Which lines below fall between the one containing "Task: Click the" and the one containing "This screenshot has width=1477, height=850."? Repeat them exactly, counting both of those lines, and add nothing else.
Start of Task input
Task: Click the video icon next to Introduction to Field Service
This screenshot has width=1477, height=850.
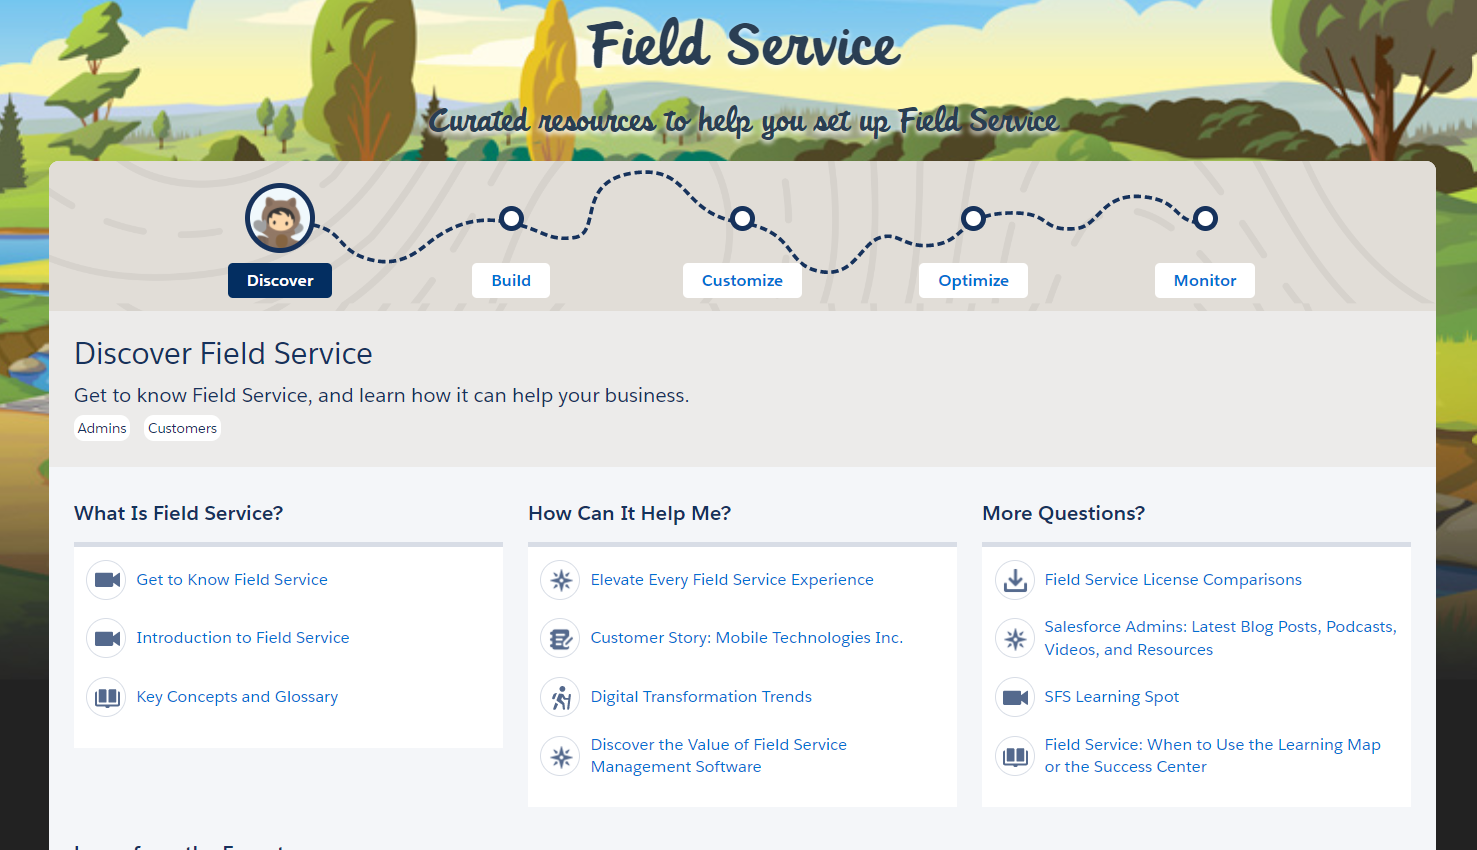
End of Task input
Start of Task input
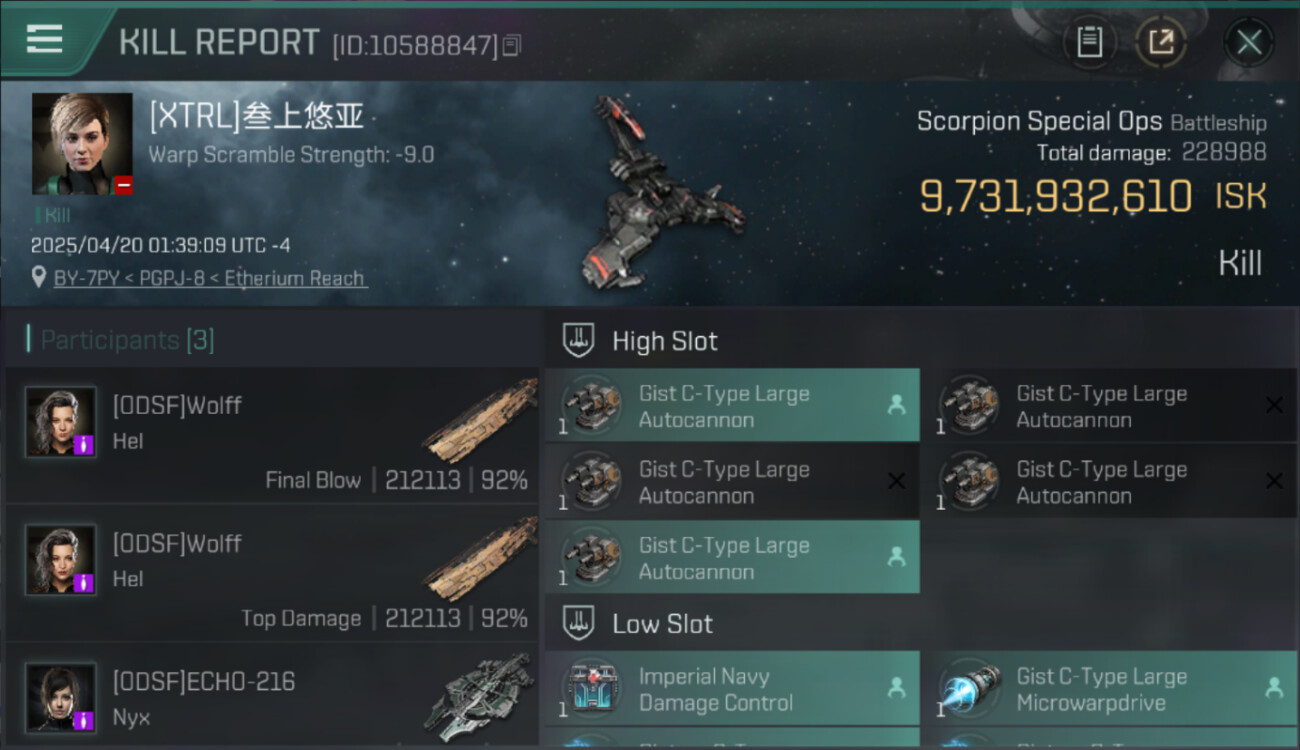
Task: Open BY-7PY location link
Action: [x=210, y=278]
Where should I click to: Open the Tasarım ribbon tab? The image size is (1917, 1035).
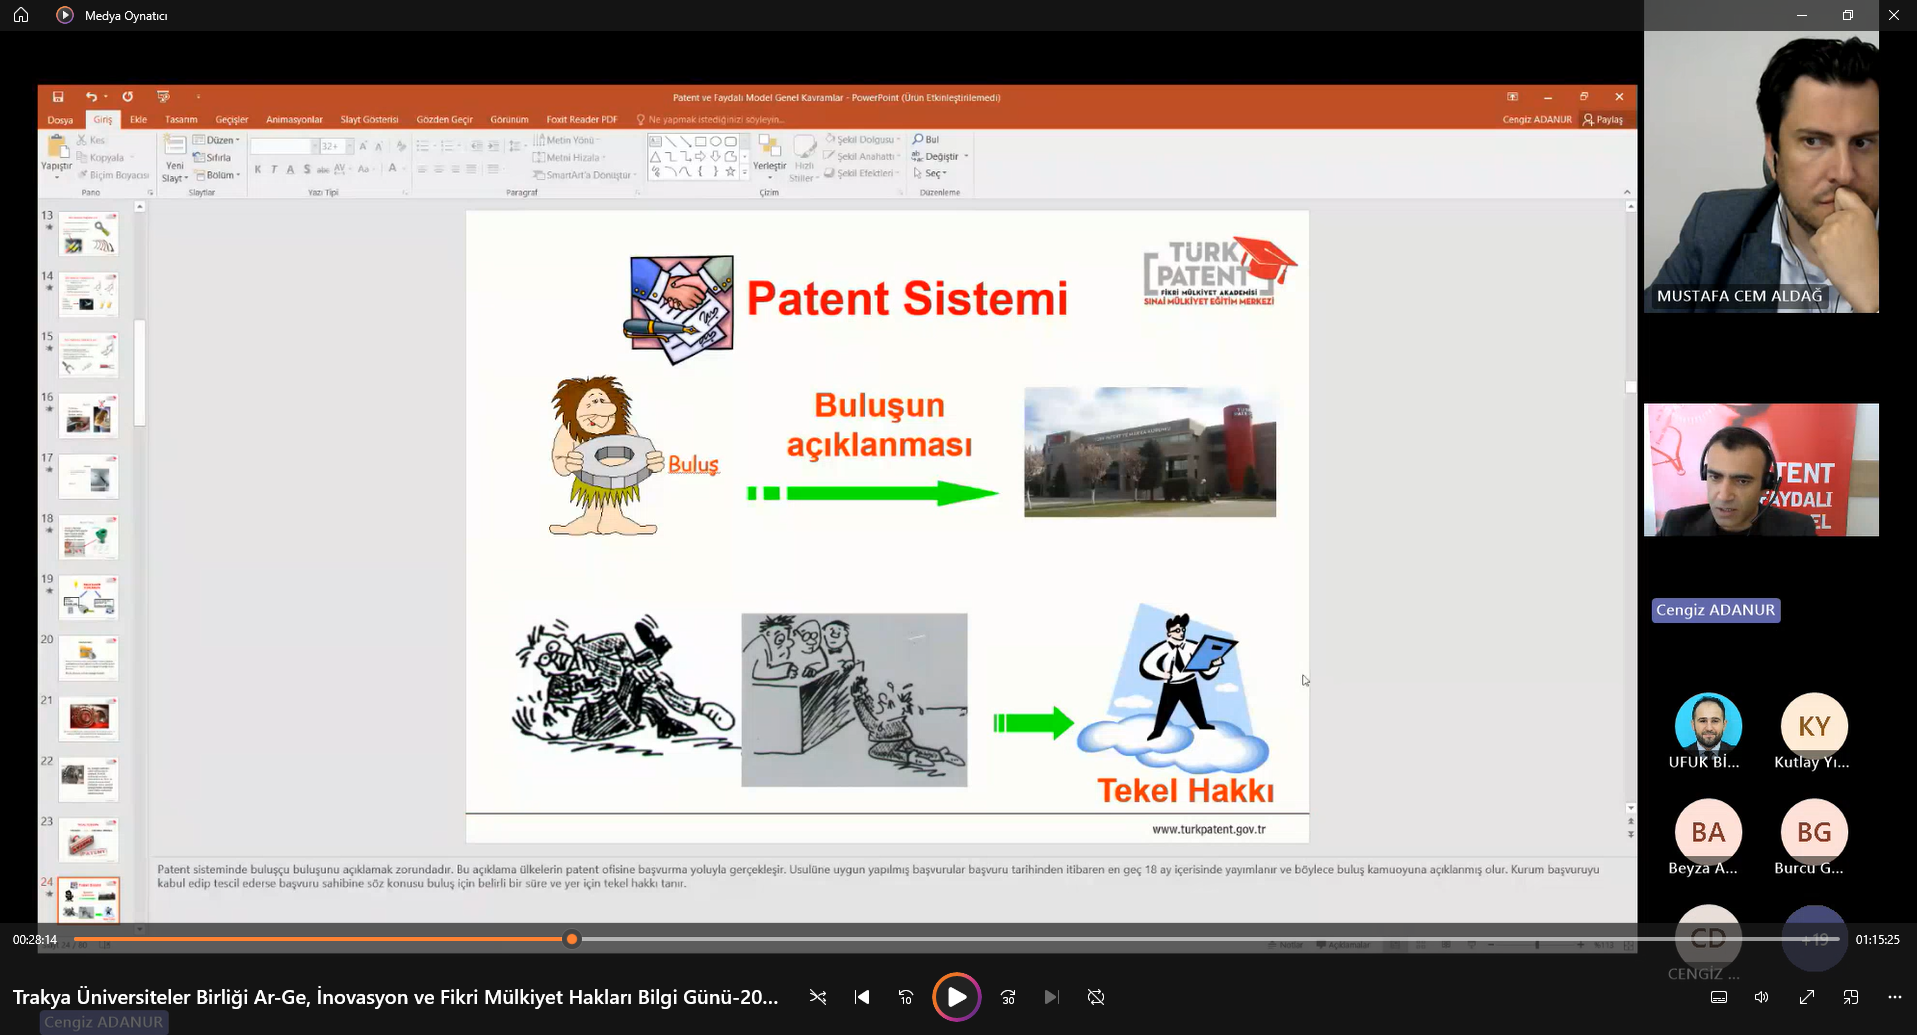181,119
End of Task input
**Your solution:**
Task: Click the video icon next to Introduction to Field Service
This screenshot has width=1477, height=850.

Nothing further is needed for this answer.